[Stored data entries]
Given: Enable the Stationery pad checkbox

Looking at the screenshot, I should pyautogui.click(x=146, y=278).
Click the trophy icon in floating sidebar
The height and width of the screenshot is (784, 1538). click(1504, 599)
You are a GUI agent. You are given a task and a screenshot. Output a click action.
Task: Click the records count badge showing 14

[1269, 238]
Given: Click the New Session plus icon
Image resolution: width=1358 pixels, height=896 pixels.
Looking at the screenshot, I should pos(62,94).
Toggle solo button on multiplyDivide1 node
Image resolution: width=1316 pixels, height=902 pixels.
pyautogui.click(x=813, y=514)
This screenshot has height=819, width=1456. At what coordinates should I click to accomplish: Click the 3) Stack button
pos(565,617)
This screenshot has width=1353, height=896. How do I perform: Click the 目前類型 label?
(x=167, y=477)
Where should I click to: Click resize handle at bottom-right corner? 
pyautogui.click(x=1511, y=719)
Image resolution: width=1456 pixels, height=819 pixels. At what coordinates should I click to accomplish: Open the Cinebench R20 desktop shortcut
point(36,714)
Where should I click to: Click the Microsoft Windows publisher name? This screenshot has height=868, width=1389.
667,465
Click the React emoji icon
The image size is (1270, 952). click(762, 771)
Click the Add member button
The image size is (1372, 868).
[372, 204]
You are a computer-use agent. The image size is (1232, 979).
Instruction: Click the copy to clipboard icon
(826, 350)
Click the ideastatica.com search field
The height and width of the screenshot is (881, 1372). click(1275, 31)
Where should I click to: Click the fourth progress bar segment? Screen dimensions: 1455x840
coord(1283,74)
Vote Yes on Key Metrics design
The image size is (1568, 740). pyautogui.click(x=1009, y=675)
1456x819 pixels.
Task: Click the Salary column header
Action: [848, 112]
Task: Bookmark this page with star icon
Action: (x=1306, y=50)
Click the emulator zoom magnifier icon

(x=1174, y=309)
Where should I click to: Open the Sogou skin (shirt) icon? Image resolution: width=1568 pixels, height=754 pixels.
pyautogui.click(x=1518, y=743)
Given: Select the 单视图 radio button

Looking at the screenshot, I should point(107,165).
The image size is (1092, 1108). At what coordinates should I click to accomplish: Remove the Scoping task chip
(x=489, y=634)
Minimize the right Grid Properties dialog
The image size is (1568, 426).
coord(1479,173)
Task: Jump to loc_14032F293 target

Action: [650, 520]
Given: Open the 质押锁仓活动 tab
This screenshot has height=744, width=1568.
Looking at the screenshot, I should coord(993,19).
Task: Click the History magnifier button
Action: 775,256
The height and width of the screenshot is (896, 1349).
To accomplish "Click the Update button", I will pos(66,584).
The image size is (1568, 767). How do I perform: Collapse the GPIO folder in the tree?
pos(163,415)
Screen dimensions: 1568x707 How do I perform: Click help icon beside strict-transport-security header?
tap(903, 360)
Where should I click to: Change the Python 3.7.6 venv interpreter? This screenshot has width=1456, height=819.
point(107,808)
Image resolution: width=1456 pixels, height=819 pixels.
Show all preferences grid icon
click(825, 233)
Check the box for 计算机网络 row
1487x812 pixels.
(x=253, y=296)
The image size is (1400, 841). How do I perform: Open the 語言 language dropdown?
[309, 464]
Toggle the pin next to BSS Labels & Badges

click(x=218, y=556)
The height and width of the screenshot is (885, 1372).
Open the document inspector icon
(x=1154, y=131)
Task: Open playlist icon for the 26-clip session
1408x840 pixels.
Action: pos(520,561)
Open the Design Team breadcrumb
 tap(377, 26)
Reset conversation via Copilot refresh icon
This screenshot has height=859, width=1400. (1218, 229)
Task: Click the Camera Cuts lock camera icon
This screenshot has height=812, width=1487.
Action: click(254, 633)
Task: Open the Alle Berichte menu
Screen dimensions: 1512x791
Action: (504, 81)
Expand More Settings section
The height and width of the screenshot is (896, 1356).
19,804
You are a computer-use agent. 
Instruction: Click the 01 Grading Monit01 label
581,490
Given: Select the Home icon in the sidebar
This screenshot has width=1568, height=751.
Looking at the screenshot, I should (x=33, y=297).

* [WHAT THIS TASK INVOLVES]: The answer should be a single number: the count of lines in the records that hold the string "computer".

* [EXPECTED ANSWER]: 2